Chapter 6 Missing values

Goal: provide tools to visualize missingness in a dataset and to get a complete dataset either by removing rows/columns or imputing missing values.

ASTERICS user has 3 tools to handle missing values in a dataset:

  1. Explore the missing values (r_missing_overview)
  2. Remove the missing values (r_missing_showremove)
  3. Impute the missing values (r_missing_impute)
proteins <- read.table("../forge/backend/R/data/protein.csv",
                            row.names = 1, header = TRUE, sep=" ")
set.seed(1206)
proteins_miss <- mice::ampute(proteins[c(1, 51, 101)], prop = 0.6,
                              mech = "MNAR")
my_pattern <- cbind(matrix(rep(proteins_miss$patterns[ ,1], 50), ncol = 50),
                    matrix(rep(proteins_miss$patterns[ ,2], 50), ncol = 50),
                    matrix(rep(proteins_miss$patterns[ ,3], 42), ncol = 42))
idx_missing <- runif(nrow(my_pattern) * ncol(my_pattern)) <= 0.5
dim(idx_missing) <- dim(my_pattern)
my_pattern[idx_missing] <- 1 - my_pattern[idx_missing]
proteins_miss_final <- mice::ampute(proteins, patterns = my_pattern)
proteinsMNAR <- proteins_miss_final$amp

6.1 Overview of missing values

r_missing_overview

This function is meant to be called directly by the interface. It produces an object stored in the global environment.

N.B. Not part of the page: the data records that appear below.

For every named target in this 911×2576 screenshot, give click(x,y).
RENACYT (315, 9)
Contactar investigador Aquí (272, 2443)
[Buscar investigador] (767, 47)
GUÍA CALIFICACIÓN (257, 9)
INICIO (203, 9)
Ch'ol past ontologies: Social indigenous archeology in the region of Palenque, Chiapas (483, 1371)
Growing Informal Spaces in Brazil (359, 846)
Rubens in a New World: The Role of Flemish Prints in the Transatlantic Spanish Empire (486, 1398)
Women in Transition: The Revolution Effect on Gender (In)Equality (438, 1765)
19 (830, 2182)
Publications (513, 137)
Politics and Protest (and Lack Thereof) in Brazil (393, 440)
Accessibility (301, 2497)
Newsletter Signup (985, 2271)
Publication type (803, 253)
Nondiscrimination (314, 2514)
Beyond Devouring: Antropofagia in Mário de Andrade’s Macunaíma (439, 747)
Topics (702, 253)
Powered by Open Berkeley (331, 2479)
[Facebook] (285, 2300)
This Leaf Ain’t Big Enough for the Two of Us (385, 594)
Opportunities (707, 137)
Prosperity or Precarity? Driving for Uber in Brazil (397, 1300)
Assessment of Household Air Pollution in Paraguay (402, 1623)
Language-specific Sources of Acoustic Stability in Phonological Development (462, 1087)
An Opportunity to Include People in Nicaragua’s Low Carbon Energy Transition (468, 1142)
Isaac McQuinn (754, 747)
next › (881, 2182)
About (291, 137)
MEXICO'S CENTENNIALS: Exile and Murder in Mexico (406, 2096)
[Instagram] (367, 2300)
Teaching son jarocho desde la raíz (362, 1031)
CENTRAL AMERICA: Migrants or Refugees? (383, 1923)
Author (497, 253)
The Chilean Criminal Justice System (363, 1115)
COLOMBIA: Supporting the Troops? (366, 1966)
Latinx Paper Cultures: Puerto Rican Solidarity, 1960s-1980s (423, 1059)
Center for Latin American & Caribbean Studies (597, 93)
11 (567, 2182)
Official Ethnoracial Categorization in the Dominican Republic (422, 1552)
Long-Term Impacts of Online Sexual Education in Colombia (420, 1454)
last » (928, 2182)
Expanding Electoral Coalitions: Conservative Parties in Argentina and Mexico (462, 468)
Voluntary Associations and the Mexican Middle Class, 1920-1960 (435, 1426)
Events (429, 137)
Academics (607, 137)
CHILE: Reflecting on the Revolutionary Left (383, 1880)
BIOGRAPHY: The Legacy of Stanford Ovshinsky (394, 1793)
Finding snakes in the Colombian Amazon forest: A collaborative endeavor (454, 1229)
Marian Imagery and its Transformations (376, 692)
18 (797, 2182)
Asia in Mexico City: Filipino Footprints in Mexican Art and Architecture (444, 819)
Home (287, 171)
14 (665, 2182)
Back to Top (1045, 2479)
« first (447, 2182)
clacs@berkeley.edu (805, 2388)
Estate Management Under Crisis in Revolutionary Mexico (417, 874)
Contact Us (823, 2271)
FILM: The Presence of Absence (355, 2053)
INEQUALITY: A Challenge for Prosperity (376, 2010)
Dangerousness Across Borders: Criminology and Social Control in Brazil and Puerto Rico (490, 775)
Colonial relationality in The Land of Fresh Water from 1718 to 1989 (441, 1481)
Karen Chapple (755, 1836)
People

The function takes 2 arguments:

  • datasetName: the name of the dataset.
  • interactive: TRUE/FALSE. Should the heatmap be produced in interactive mode or not? Default to TRUE.

Interactive heatmap can be very long to print on screen.

out_overview <- r_missing_overview("proteinsMNAR", interactive = TRUE)

Returns a list of length 3:

  • Object: the output of r_missing_summarize(datasetName), used as pre-calculation for internal re-use of the object.
  • Table: the numerical outputs, statistics on missings in the dataset.
  • Graphical: the graphical outputs.

6.1.1 Object component

The Object component is the result of r_missing_summarize(datasetName), used as pre-calculation for internal re-use of the object (in case of static then interactive mode).

The object is named out_miss and is a named list of length 9.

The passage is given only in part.